Il fait silence. Après quelque temps il dit simplement mais gravement:

-Tu sais, quand on a des amis on ne peut pas mourir. Ton souvenir en eux est éternel.

 

Mais il poursuit :

-Pourquoi les hommes se haïssent-ils ?

-Qu’en sais-tu ?

Il se lance dans une longue tirade :

-J’ai suivi Homo sapiens depuis qu’il a éliminé Homo erectus. Les « grandes découvertes » sont d’affreuses histoires où les Espagnols et les Portugais éliminent les peuples autochtones. Comment avez-vous pu maintenir l’esclavage pendant des siècles ? Je ne te parle pas des guerres mondiales et de ces millions de morts. Vous avez inventé d’incomparables machines à tuer. Aujourd’hui vous menacez la vie sur Terre et vous n’avez pas de planète B.

J’en reçois plein la figure et je ne sais que lui dire. Au bout d’un long temps je tente timidement :

-Mais tout n’a pas été négatif dans l’Histoire des hommes.

Il me répond :

-Je sais.

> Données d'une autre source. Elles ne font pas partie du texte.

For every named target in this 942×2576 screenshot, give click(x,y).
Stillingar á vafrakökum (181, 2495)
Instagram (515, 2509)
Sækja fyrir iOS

Vous êtes capables de grandes choses. La science vous permet de mieux comprendre le monde sur terre et sur mer, et bientôt vous aller découvrir l’espace au-delà du système solaire. C’est extraordinaire !

Il ajoute :

-Mais, pour cela il faut des amis. Es-tu mon ami ?

Je n’en peux plus. Je me redresse et je le serre dans mes bras.

IV-Epilogue

Un puissant bruit d’hélice me sort brutalement d’un sommeil profond. Le déplacement de l’air secoue la tente.

Je rajuste mes vêtements et je sors précipitamment.

L’hélicoptère rouge vif de l’équipe de secours vient de se poser près du Ski-Doo. Bob en descend et me salue d’un large signe de la main :

-Hey, Paul, what are you doing here? A breakdown at the South Pole!

-Eh, Paul, que nous fais-tu là ? Une panne au pôle sud !

Je démonte mon igloo et je range mes affaires dans le porte-bagage du Ski-Doo pour préparer son hélitreuillage.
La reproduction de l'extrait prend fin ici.